Stored items:

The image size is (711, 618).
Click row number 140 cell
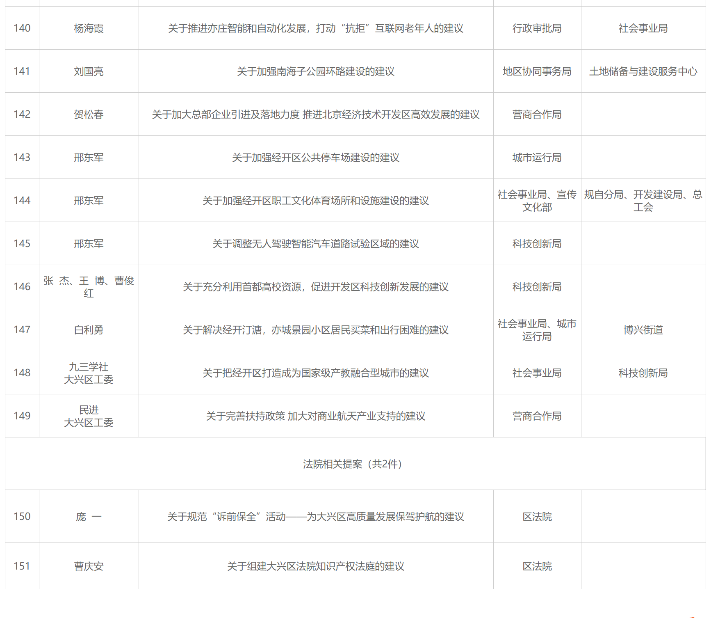(x=22, y=28)
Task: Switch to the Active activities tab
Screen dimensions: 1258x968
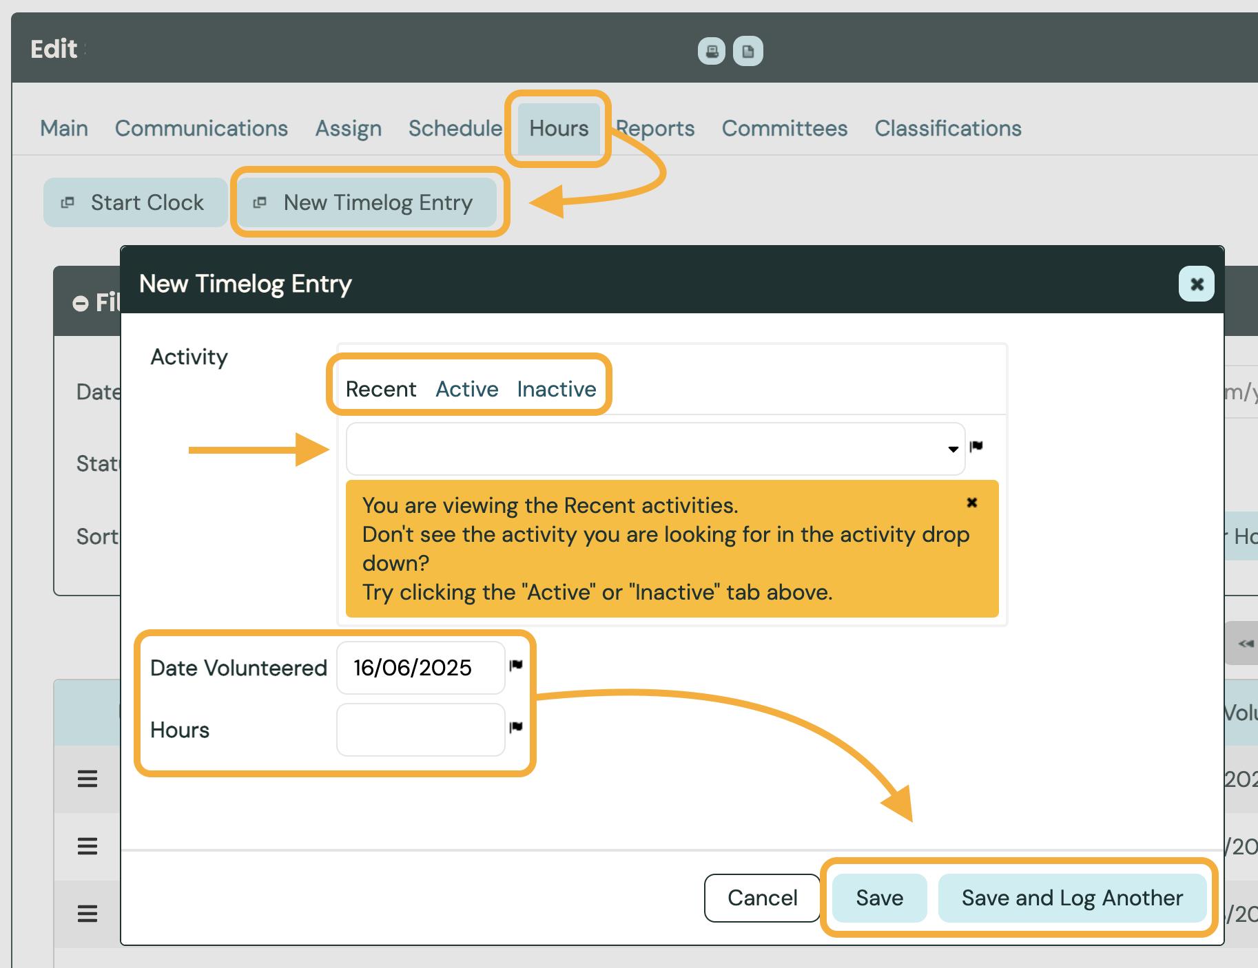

**INSTRUCTIONS FOR THE TASK**
Each entry should appear again exactly as written, pictures excluded.

**EXPECTED OUTPUT**
The image size is (711, 618).
Click row number 140 cell
(x=22, y=28)
Task: Switch to the Active activities tab
Screen dimensions: 1258x968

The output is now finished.